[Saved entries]
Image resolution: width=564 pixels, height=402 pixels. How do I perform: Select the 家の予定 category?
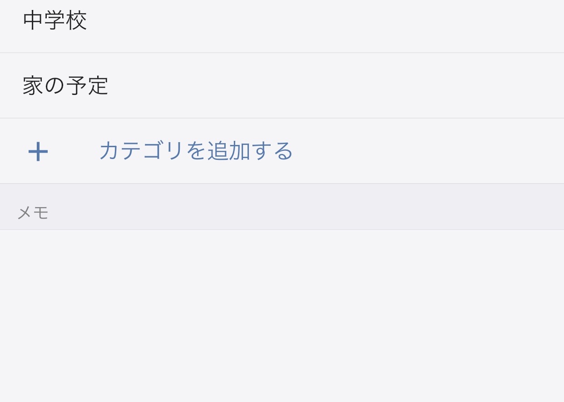(x=282, y=86)
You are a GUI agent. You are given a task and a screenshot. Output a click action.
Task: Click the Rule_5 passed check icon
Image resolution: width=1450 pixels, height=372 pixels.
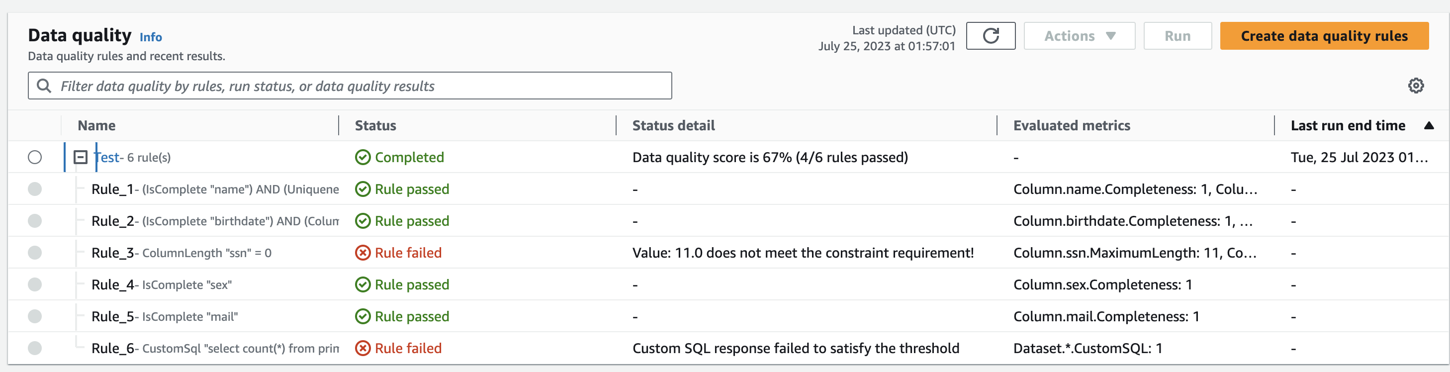[x=363, y=316]

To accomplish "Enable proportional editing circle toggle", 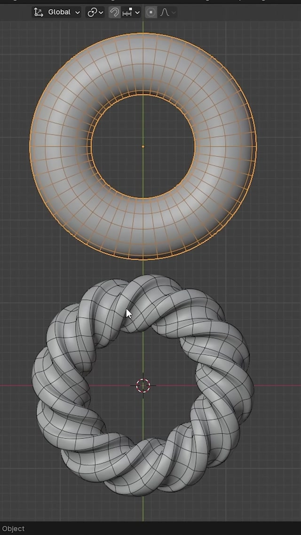I will point(151,12).
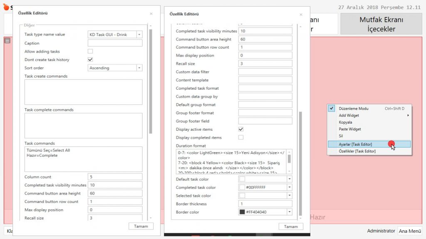Click into the Caption text field
This screenshot has height=239, width=426.
(x=115, y=43)
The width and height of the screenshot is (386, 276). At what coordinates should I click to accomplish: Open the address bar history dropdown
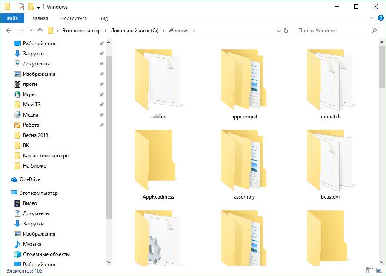pos(278,31)
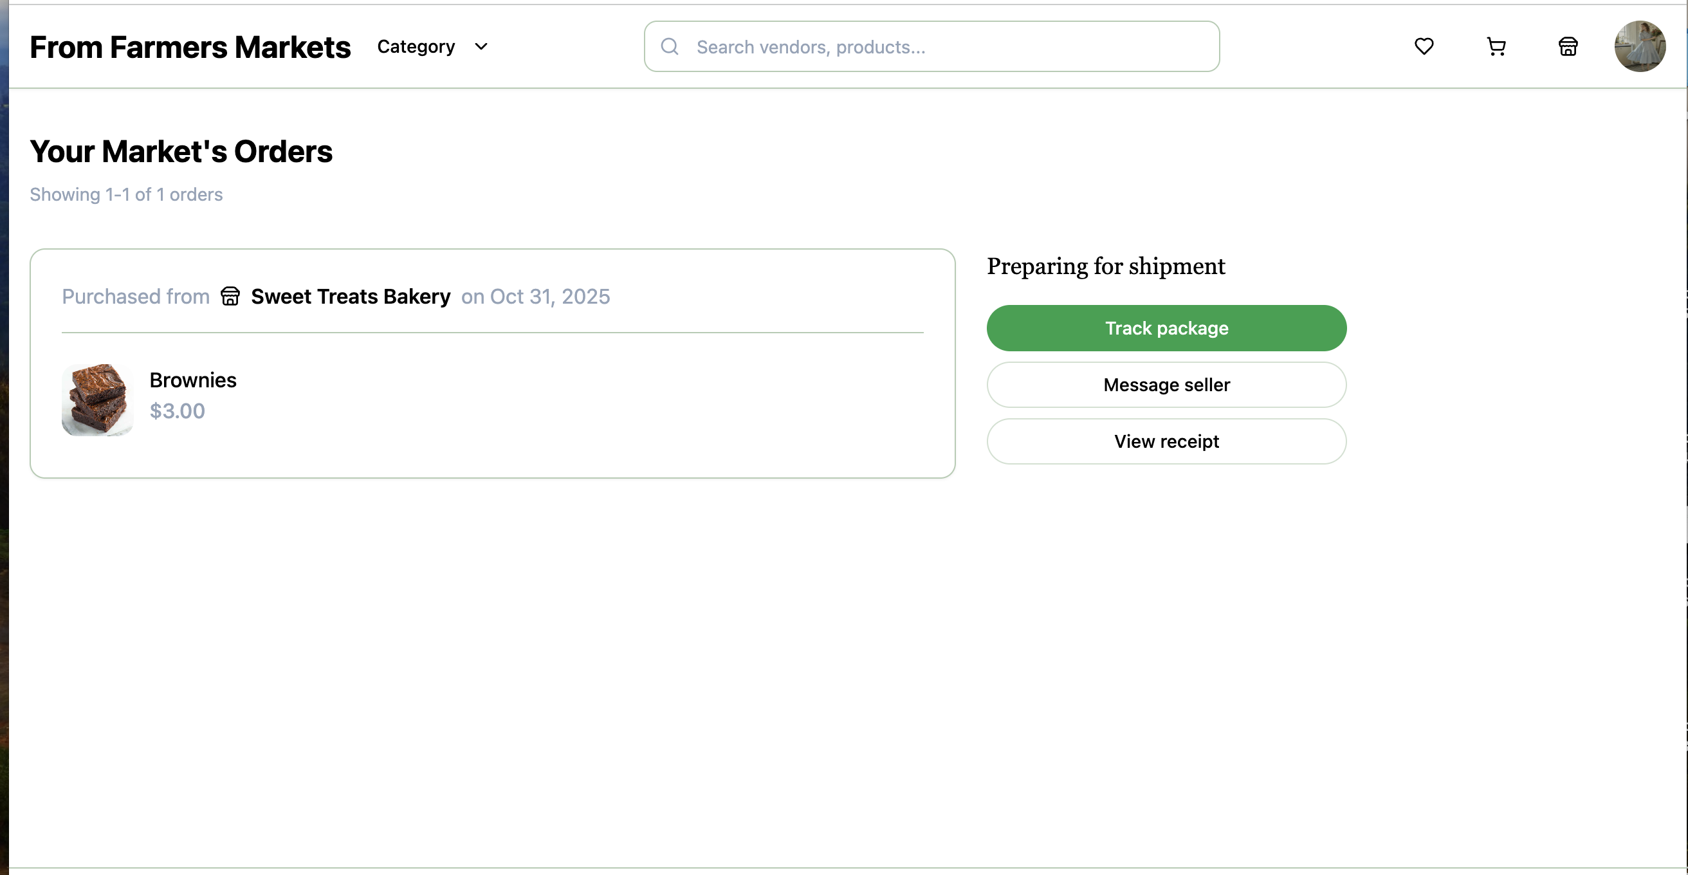
Task: Click the $3.00 price text
Action: (177, 411)
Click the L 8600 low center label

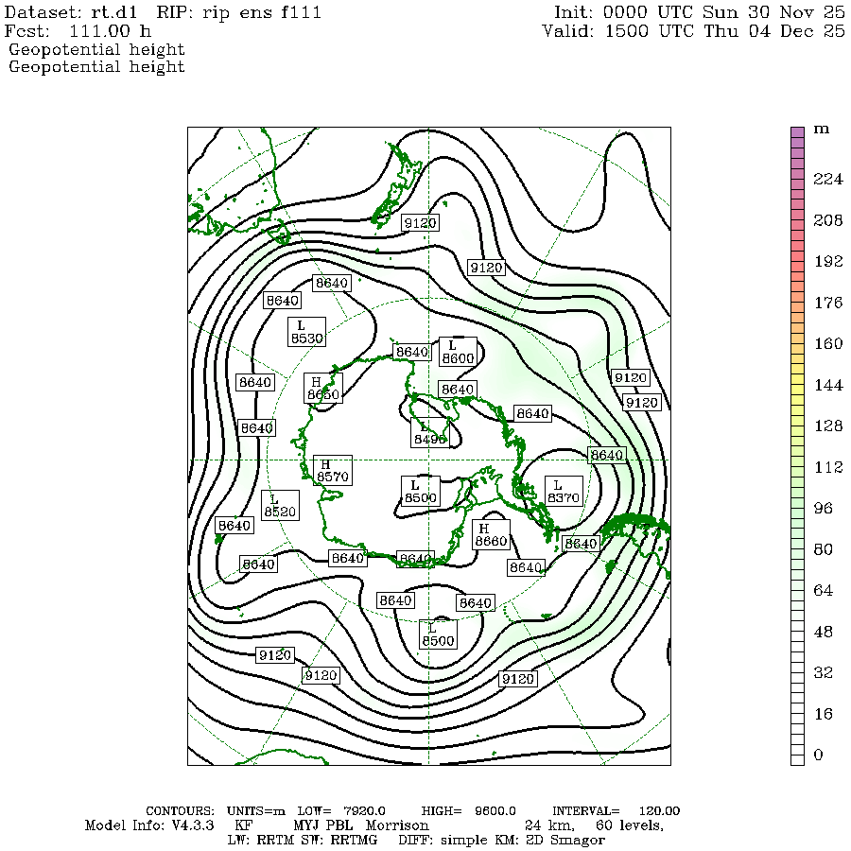[x=458, y=352]
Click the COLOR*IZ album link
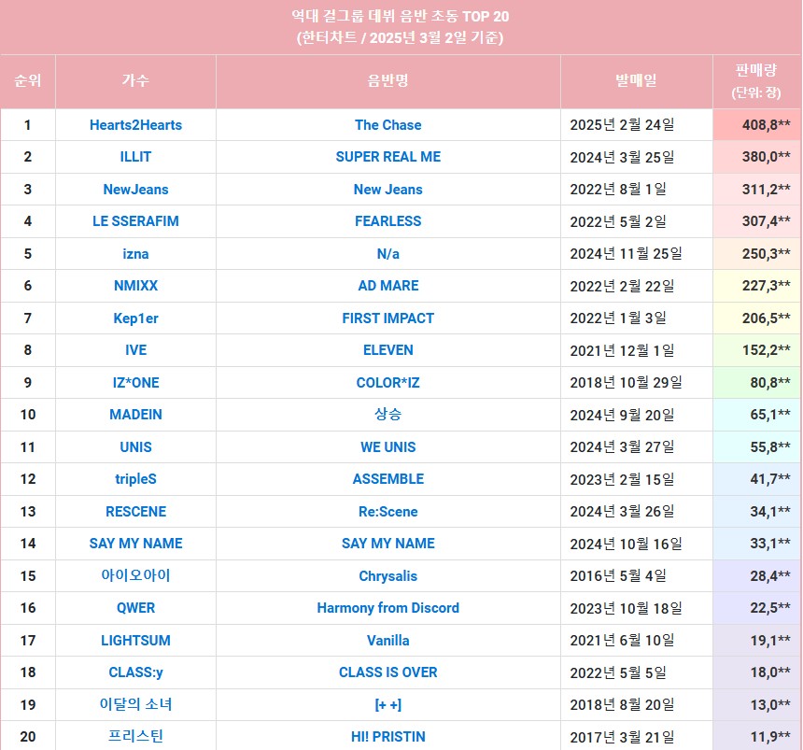 click(x=387, y=383)
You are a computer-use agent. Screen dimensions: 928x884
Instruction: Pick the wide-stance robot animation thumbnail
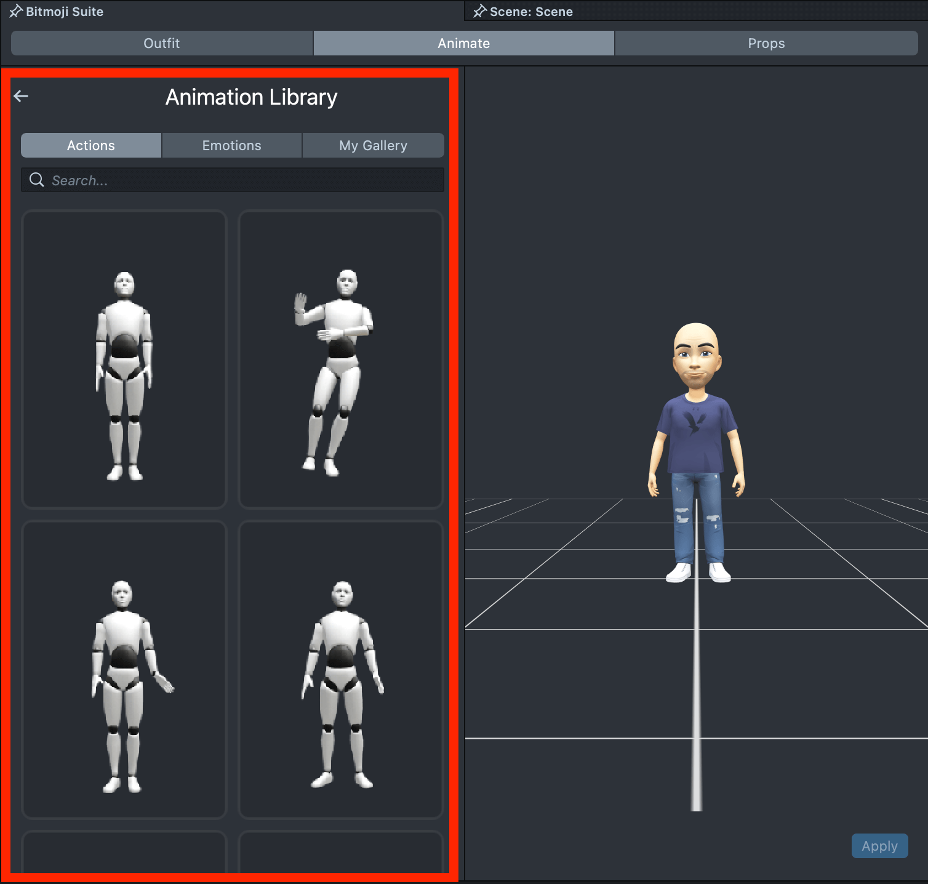pyautogui.click(x=340, y=670)
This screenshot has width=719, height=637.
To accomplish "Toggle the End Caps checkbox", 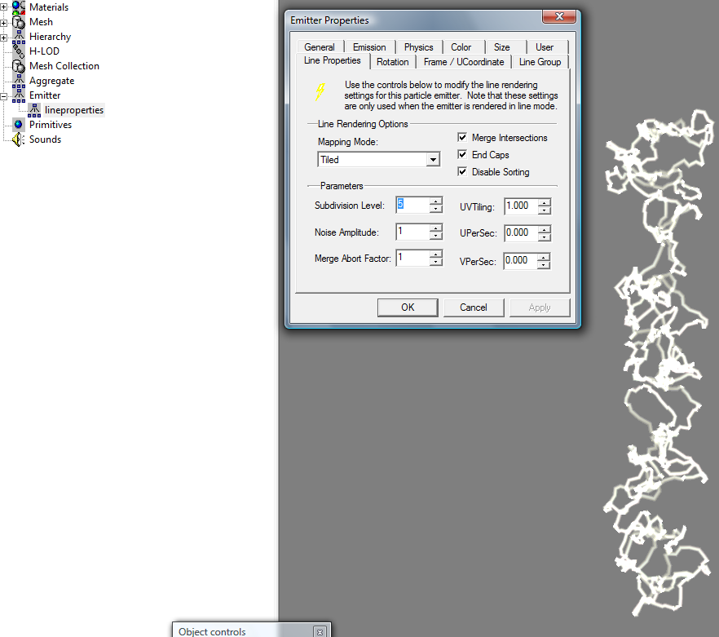I will 462,155.
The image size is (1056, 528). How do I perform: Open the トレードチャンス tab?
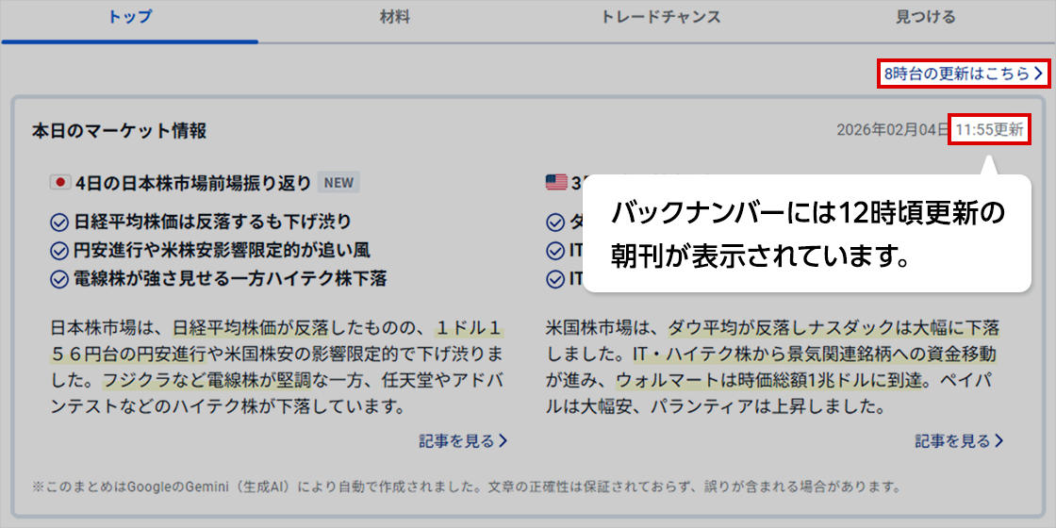pyautogui.click(x=660, y=17)
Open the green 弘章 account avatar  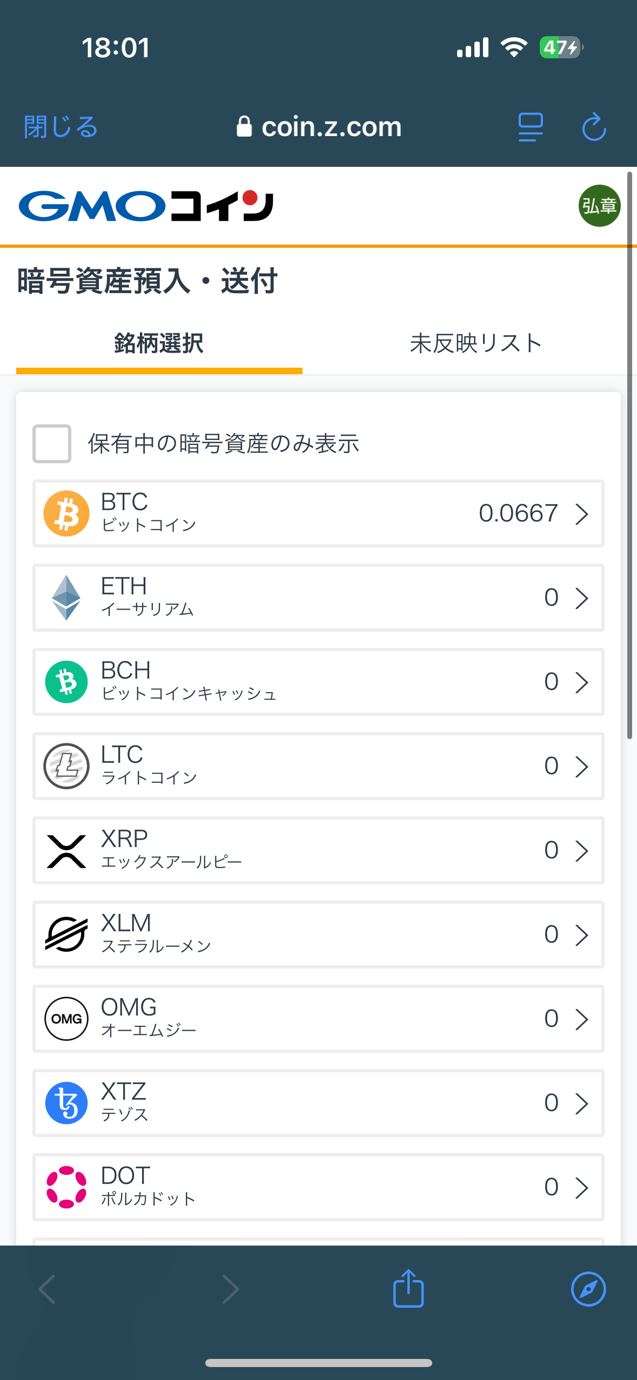599,206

WHAT IS EXPECTED: Every line above that carries the string "agent" should be copied.

OUTPUT FOR THIS EXERCISE:
You are a GUI agent. You are given a task and a screenshot. Output a click action.
You are a computer-use agent. Screen dimensions: 928x884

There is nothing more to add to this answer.